Model Guide
One of our core-values is to build a tool which is model-agnostic. This means we do not want to restrict users to models from just one provider, but rather allow them to choose which model from which provider to use. Each model has different strengths and we encourage you to test the different models to find the best models for your specific need.
Selecting a model
- Whenever you start a new chat, you can use the model you want to work with at the top left.
- You can still change the model at the top left if you have already started a chat. For example, you can start with GPT-4.1 and, after three messages, switch to Claude Sonnet 4.
- You can also set your personal default model in the account settings here. The default for new users is GPT-4.1.
Selecting the right model
Below you find an overview of which models do exceptionally well at which use cases that you might encounter. Below, we also outline our personal recommendations based on our current user feedback.
Model | Provider | Strengths | Token Limits (Context Window and Output Limit) | Notes |
---|---|---|---|---|
GPT-4.1 | OpenAI | Content Generation & Creative Writing, Strong Analytical Skills, high proficiency in logical reasoning and problem-solving | Input: 1,047,576 Output: 32,768 | OpenAI’s refined flagship, ChatGPT 4.1, features a much larger context window, improved accuracy, and multimodal abilities. It excels in creative, analytical, and reasoning tasks, making it a versatile all-rounder. |
GPT-4.1 mini | OpenAI | Smaller, faster version of GPT-4.1. Great for everyday tasks with significantly faster responses. | Input: 1,047,576 Output: 32,768 | GPT-4.1 mini is a streamlined variant of OpenAI’s GPT-4.1 model, delivering fast, efficient responses while maintaining robust language understanding. It is ideal for users who value the advantages of the latest architecture but prefer lower latency and reduced resource usage. |
GPT-4.1 nano | OpenAI | Fast and efficient content generation, quick interactive responses, and solid performance on everyday tasks | Input: 1,047,576 Output: 32,768 | ChatGPT 4.1 nano is a lightweight and fast variant ideal for real-time assistants and high-volume use. Optimised for speed and lower resource use, it trades some reasoning depth for quick, reliable everyday performance. |
o4 mini | OpenAI | Excels at visual tasks, optimized for fast, effective reasoning. | Input: 200,000 Output: 100,000 | OpenAI’s latest o-series small model, o4-mini, excels at fast, effective reasoning and delivers highly efficient coding and visual performance.
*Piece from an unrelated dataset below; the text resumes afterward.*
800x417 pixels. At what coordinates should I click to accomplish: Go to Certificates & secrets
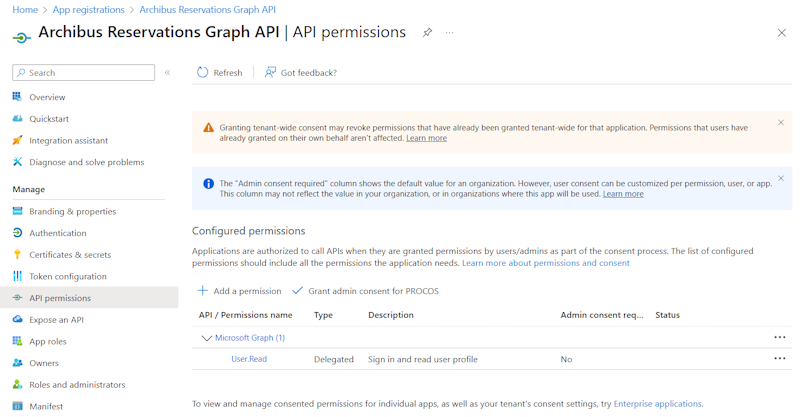pyautogui.click(x=70, y=255)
It’s optimised for speed and capability in a compact form. |
o3 | OpenAI | Advanced technical writing & instruction-following, outstanding math, science, and coding skills, excels at multi-step reasoning across text, code. | Input: 200,000 Output: 100,000 | o3 is a well-rounded and capable model that performs strongly across a range of domains. It sets a new standard for mathematics, science, coding, and visual reasoning, and also excels in technical writing and instruction-following. |
Claude Sonnet 4 | Anthropic | Excels at complex coding, creative writing, image analysis, and translation, with a dual-mode system for both quick answers and in-depth reasoning | Input: 200,000 Output: 64,000 | Anthropic’s top model, Claude Sonnet 4, improves on Claude 3.7 with a larger context window, smoother mode switching, better coding, and deeper reasoning. Maintains strong safety and alignment. |
Gemini 2.5 Flash | Excels at rapid, real-time content generation and robust image analysis, handling long documents and datasets with ease. | Input: 1,048,576 Output: 65,535 | Google’s fastest Gemini Flash model, with a large context window and double the output length. Excels at long-document tasks and multi-modal analysis, delivering results nearly twice as fast as its predecessor. | |
Gemini 2.5 Pro | Excels at fast, real-time content and image analysis with ultra-long context for handling large documents. | Input: 1,048,576 Output: 65,535 | Google’s Flagship Gemini 2.5 Pro model offers large context support and excels at complex tasks and code. It prioritises nuanced reasoning and depth over speed, outperforming previous Gemini models in accuracy and analysis. | |
Mistral Large 2411 | Mistral | Software Development & Coding, Multilingual Capabilities | Input: 131,000 Output: 4,096 | Mistral’s top model with excellent reasoning capabilities. Strong performance on sophisticated conversations and complex problem-solving. More refined than previous versions with better instruction following. |
Our Recommendations
Our Default for Everyday Tasks: GPT-4.1 (OpenAI)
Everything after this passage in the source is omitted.